**Directions**
Repeat the entries below exactly. Begin with the first line and end with the line that contains "2028, 13(1-2) (762, 1118)".
* * * * * * *
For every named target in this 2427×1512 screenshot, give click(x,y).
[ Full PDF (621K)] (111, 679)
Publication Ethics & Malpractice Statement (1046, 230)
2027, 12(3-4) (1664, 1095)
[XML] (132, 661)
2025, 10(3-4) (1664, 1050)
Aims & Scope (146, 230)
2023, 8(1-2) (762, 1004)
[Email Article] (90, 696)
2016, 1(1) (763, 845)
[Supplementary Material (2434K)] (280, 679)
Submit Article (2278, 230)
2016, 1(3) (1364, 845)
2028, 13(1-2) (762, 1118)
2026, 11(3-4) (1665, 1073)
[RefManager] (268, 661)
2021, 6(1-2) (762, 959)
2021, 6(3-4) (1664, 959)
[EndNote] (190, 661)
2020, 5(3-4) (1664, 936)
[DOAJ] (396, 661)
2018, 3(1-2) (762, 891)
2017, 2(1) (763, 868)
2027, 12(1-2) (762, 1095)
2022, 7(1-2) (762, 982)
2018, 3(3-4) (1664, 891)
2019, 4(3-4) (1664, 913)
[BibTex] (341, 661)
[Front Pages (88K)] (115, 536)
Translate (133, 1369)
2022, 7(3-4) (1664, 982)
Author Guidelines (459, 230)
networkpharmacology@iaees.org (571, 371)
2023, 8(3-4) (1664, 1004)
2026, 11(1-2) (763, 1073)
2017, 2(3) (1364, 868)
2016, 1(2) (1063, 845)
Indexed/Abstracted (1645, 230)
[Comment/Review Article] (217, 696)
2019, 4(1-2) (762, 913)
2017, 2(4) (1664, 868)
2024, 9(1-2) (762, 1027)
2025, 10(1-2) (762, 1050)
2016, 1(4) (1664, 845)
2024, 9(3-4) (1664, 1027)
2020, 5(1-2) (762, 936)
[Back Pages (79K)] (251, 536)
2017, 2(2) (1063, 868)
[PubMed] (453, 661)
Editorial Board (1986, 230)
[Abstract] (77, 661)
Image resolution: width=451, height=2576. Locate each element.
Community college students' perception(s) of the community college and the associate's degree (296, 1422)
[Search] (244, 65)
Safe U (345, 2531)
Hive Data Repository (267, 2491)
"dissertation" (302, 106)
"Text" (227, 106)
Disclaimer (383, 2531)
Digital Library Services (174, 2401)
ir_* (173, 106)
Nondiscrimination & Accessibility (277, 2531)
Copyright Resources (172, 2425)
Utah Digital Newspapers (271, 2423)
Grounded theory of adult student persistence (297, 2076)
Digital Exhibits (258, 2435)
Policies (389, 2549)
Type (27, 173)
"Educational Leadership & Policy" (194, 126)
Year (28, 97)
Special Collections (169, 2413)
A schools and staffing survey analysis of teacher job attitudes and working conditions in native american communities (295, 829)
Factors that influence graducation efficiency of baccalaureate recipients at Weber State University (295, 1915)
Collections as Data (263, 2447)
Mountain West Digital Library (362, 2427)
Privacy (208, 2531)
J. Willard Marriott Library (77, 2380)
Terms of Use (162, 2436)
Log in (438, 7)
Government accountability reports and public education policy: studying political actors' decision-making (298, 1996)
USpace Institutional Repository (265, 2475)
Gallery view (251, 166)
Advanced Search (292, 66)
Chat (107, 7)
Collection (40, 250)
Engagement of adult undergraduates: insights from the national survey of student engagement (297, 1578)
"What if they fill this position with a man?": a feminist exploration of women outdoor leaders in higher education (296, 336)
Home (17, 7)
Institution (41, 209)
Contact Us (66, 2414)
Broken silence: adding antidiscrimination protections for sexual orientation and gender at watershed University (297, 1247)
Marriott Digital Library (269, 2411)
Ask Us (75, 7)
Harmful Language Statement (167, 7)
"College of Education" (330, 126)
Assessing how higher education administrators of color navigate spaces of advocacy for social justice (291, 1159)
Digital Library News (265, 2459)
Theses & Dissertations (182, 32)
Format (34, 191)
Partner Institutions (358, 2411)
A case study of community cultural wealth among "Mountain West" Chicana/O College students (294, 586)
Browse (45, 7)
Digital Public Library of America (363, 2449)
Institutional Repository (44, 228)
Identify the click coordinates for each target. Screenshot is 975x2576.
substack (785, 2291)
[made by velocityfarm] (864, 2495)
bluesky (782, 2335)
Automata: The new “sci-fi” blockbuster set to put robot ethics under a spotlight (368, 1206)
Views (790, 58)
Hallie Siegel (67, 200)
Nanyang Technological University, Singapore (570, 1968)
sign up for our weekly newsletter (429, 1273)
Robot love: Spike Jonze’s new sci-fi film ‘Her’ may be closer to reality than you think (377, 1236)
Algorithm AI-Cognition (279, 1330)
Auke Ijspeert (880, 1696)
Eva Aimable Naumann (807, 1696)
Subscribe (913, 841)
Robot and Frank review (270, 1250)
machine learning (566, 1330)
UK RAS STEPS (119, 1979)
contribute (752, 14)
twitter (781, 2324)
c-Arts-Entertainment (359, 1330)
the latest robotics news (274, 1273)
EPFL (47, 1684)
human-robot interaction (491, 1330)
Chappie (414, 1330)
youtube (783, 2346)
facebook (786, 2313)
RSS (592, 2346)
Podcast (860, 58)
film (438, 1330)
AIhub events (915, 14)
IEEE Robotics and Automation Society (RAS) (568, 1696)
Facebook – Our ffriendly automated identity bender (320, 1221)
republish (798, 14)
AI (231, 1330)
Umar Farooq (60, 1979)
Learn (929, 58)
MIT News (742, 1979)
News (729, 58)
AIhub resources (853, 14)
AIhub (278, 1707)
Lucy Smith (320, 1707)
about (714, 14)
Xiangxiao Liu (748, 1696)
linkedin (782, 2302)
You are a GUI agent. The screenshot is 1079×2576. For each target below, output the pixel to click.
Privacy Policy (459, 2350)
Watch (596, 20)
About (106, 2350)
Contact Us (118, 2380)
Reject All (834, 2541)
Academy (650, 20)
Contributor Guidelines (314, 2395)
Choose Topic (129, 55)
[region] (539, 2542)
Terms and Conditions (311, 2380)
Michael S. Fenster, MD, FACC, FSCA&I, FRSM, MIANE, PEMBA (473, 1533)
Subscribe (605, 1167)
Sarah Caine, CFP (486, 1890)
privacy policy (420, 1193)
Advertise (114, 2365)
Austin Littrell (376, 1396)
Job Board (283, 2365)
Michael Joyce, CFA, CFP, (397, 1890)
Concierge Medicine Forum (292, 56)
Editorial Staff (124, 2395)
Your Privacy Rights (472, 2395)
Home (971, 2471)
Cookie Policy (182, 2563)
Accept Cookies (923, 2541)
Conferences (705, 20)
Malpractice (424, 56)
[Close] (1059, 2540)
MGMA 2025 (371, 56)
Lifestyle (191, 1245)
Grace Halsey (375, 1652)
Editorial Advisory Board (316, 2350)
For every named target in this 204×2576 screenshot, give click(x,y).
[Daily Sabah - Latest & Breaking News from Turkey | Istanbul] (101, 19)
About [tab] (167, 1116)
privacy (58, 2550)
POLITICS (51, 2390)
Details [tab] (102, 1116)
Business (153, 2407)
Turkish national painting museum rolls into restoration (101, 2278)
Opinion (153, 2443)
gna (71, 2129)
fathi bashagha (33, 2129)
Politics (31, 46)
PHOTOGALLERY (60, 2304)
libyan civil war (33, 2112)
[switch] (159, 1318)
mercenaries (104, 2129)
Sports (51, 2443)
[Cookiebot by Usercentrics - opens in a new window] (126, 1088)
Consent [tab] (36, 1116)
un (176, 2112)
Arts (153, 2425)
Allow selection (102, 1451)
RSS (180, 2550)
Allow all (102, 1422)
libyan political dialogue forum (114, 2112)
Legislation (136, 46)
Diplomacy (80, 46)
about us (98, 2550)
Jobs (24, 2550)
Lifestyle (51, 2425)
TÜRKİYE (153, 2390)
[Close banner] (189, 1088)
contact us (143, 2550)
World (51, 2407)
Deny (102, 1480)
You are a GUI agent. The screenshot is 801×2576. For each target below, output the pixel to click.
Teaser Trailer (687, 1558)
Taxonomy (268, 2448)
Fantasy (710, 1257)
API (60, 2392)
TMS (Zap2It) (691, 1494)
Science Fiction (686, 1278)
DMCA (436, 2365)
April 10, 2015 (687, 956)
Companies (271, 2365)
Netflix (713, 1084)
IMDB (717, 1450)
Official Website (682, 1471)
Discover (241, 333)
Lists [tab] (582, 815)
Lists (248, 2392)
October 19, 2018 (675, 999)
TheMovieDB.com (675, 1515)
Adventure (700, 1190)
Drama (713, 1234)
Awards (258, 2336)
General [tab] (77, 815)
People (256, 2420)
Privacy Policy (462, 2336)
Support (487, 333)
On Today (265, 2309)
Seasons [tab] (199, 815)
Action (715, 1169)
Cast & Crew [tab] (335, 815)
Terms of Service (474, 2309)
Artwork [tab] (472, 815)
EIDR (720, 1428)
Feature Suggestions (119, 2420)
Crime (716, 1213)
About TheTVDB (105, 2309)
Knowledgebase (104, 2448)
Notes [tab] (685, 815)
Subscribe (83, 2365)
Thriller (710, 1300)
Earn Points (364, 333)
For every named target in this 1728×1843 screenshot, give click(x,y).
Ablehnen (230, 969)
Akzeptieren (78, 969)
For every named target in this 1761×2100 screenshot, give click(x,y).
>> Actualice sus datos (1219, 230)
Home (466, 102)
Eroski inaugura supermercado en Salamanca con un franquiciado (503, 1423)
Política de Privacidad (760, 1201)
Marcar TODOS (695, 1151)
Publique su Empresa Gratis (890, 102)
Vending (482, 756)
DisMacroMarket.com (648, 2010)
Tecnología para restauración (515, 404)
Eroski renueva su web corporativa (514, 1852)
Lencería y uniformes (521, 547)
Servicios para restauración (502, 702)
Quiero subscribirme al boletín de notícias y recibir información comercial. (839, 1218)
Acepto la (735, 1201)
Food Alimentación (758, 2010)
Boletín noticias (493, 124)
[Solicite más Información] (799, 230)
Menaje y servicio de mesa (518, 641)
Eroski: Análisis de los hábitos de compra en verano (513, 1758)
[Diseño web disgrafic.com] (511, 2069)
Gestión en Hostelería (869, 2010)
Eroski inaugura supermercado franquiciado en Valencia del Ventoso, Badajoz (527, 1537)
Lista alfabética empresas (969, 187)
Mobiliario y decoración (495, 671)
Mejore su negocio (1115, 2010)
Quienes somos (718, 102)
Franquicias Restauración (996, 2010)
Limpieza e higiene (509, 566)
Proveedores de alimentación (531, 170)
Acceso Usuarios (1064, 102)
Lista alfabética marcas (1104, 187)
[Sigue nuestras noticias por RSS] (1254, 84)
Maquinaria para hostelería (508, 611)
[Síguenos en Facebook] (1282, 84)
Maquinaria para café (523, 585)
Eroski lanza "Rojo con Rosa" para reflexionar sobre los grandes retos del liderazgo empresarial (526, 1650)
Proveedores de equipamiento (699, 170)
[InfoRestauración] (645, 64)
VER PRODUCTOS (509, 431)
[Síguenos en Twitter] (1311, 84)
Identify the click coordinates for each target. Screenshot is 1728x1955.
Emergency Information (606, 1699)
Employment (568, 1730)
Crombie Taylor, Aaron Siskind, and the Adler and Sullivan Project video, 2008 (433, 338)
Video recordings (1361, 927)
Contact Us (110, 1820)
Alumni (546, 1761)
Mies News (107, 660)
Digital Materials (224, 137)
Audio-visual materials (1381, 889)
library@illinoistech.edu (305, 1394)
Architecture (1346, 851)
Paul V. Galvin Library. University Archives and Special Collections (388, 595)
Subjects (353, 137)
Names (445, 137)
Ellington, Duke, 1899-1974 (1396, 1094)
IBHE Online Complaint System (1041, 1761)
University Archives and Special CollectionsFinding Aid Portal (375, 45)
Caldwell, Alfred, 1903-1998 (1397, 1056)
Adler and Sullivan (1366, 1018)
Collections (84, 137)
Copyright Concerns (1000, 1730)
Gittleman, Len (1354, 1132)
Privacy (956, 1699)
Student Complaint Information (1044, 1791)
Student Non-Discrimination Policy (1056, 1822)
* * * * * * *
**Exercise result**
For every named target in this 2427×1512 screenshot, give click(x,y).
[ Full PDF (621K)] (111, 679)
Publication Ethics & Malpractice Statement (1046, 230)
2027, 12(3-4) (1664, 1095)
[XML] (132, 661)
2025, 10(3-4) (1664, 1050)
Aims & Scope (146, 230)
2023, 8(1-2) (762, 1004)
[Email Article] (90, 696)
2016, 1(1) (763, 845)
[Supplementary Material (2434K)] (280, 679)
Submit Article (2278, 230)
2016, 1(3) (1364, 845)
2028, 13(1-2) (762, 1118)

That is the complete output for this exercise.